I sympathize with the “this is bad” camp, but to be fair I don’t own any wildly appreciated tokens and might just be jealous. I do want to talk about incentives though. Think about traditional “Web2” social networks. If you are a user, and someone shows you a new social network, you will probably use it if you find it good and not use it if you don’t. “Good” here means some combination of (1) you like its features and design and (2) network effects (your friends are on it). And maybe there is some interaction between those things where you are more likely to use a network if you think other people will like its features and design, so that you think it will build a large network.
Meanwhile traditional social networks were funded by venture capitalists. If you are a VC, and someone shows you a social network, you will probably fund it if you think that other people will like its features and design and it will build a large network. Investors, like users, will evaluate the project based on the intrinsic quality and desirability of its product.
But what about a Web3 social network?
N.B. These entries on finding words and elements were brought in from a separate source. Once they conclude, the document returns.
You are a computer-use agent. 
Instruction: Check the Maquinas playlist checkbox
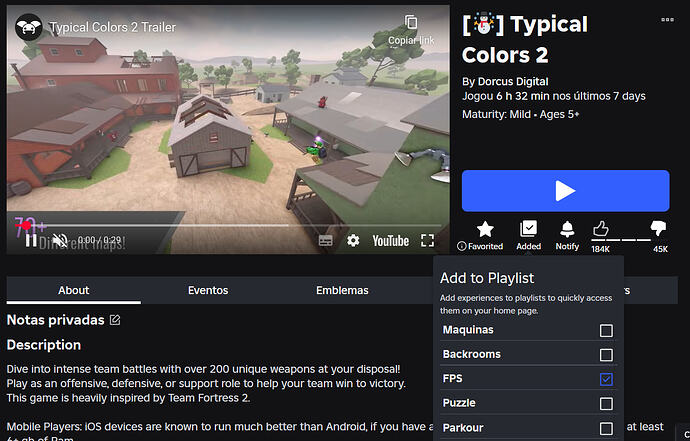pyautogui.click(x=606, y=330)
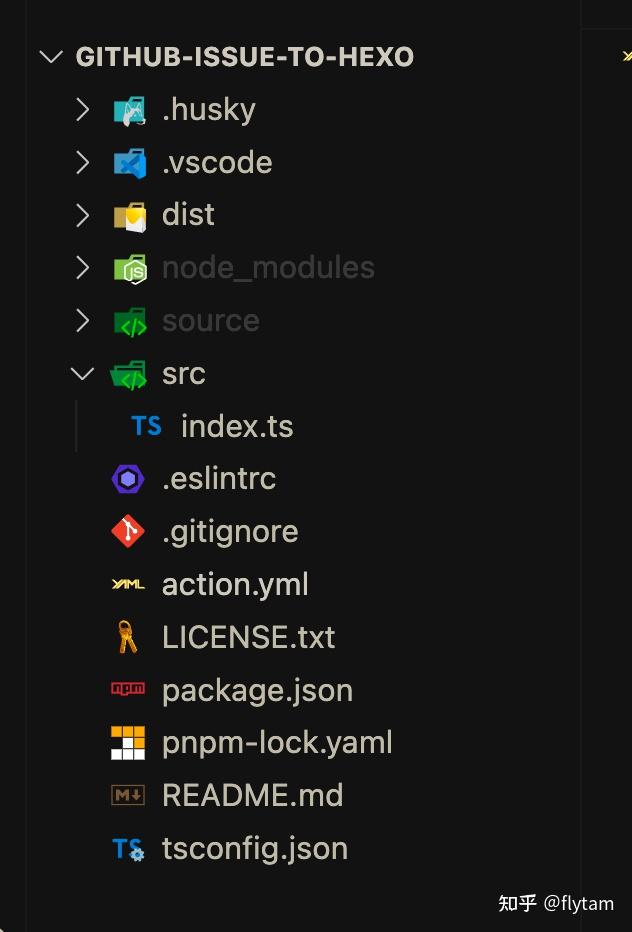
Task: Open the README.md file
Action: [x=253, y=795]
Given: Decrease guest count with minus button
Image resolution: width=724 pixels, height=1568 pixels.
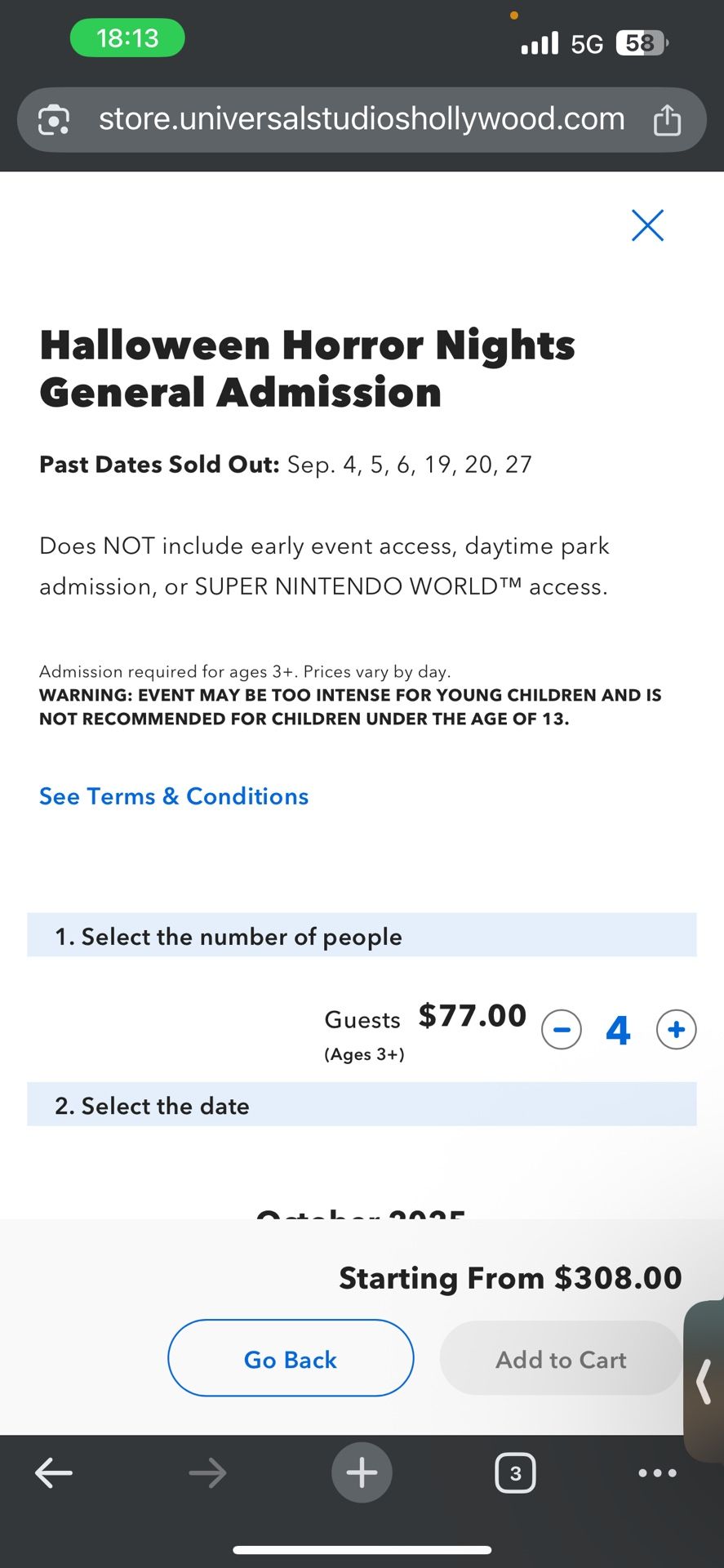Looking at the screenshot, I should (x=562, y=1029).
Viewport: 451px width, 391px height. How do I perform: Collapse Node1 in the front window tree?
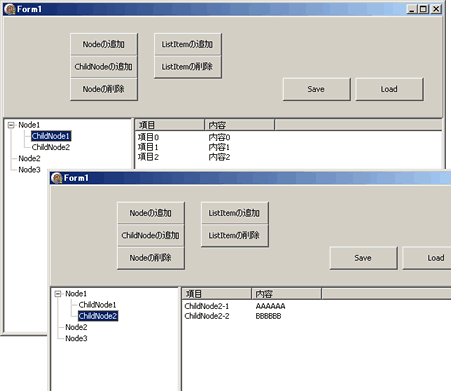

If someone shows you a Web3 social network, your decision about whether to use it will depend on (1) its goodness, (2) its usefulness as a network and (3) your odds of getting rich. Point (3) is the new one, and it seems to dominate: If you are the sort of person who chooses to use a new social network that promises to pay people for posting, it’s probably because you like money more than you like posting.
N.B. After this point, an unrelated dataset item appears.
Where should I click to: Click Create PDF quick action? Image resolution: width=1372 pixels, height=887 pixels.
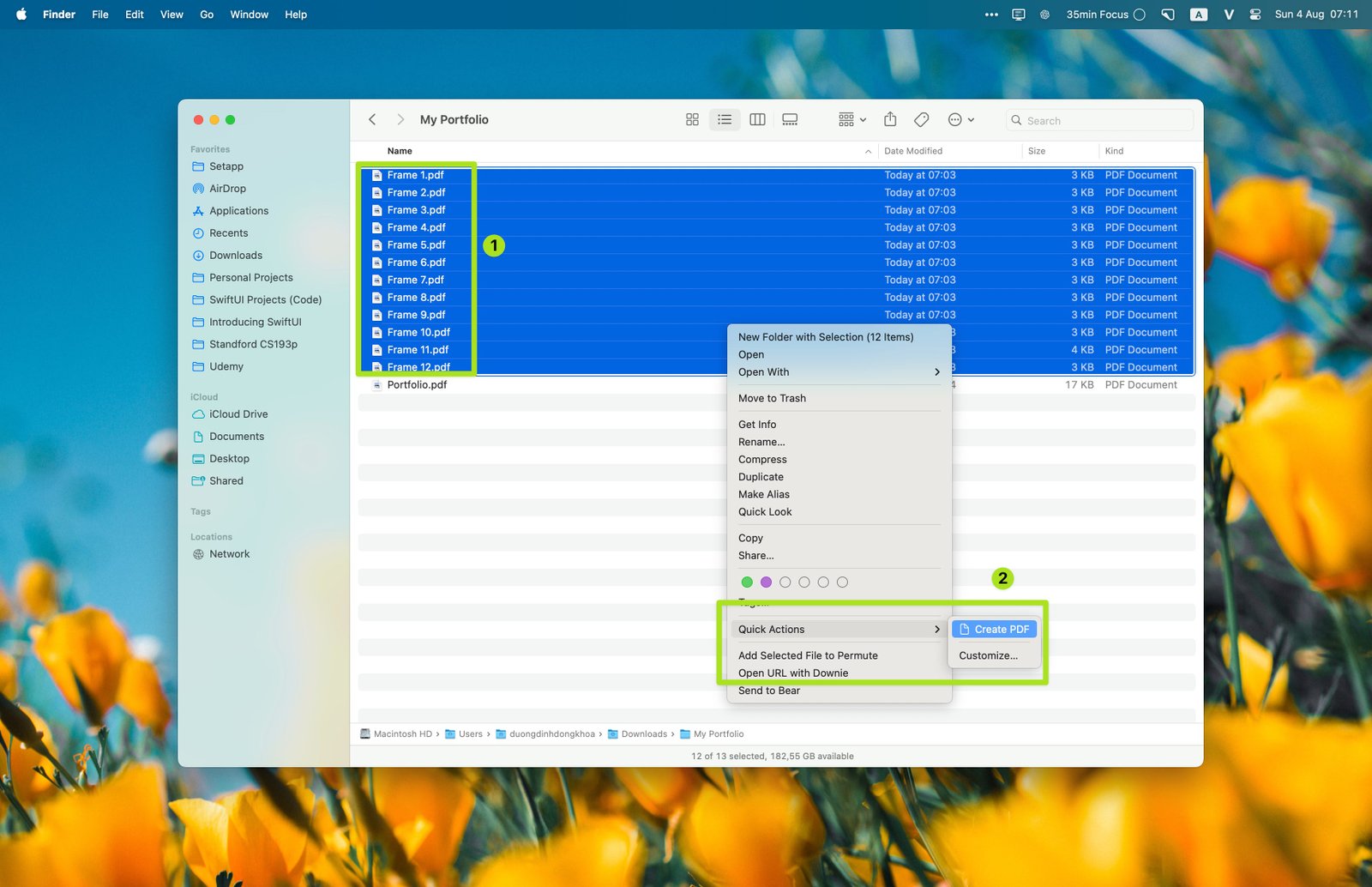point(994,630)
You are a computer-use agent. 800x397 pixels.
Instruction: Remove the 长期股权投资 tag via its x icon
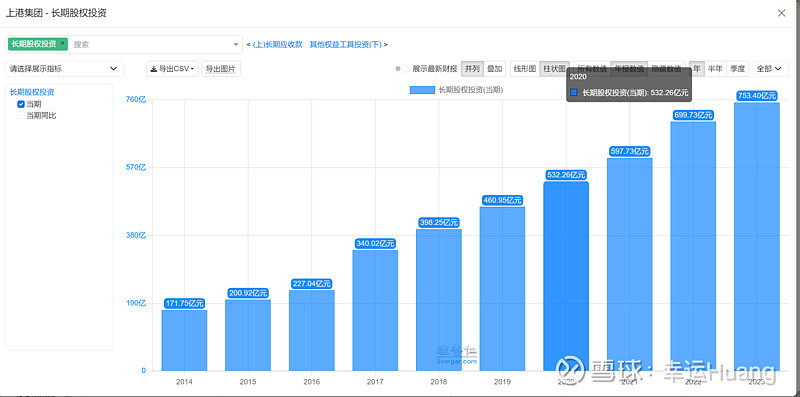(62, 43)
As you evaluate a new Web3 social network, how do you calculate your odds of getting rich? Well, you get rich if the network becomes popular, so you are — like a Web2 VC — evaluating the network’s odds of taking off and becoming huge. You are trying to figure out if other people will like the network and want to use it.
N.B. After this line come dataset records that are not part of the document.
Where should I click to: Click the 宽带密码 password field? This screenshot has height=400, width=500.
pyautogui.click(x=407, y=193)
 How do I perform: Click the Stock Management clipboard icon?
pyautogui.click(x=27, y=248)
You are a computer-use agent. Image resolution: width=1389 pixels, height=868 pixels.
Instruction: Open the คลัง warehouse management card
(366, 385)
But notice that your decision was in large part about the money. So everyone else’s probably will be too, recursively. Your decision to join a Web3 project depends mostly on your expectation of getting rich, which depends on your expectation about other people joining, which depends on your expectation about their expectation of getting rich, which depends on your expectation about their expectation about other people joining, which depends on your expectation about their expectation about their expectation of getting rich, which etc. Only mostly! The intrinsic desirability of the project matters too. But the money seems pretty important. “Crypto projects tend to rely on some form of momentum, where one cohort of participants gets involved because the previous cohort got rich,” writes Byrne Hobart, but the reverse is also true: Each cohort gets rich because a new cohort gets involved. If the product itself is good and enjoyable to use that is probably a plus, but I am not sure it’s essential.
What sort of incentives does this create to spend your time making good products? Not none! But … attenuated, no? If you could spend a day optimizing the color scheme and messaging mechanics of your social network, or instead optimizing the payoff structure of the tokens, which one creates more value? If every product is also an investment, will the product engineers be mostly financial engineers?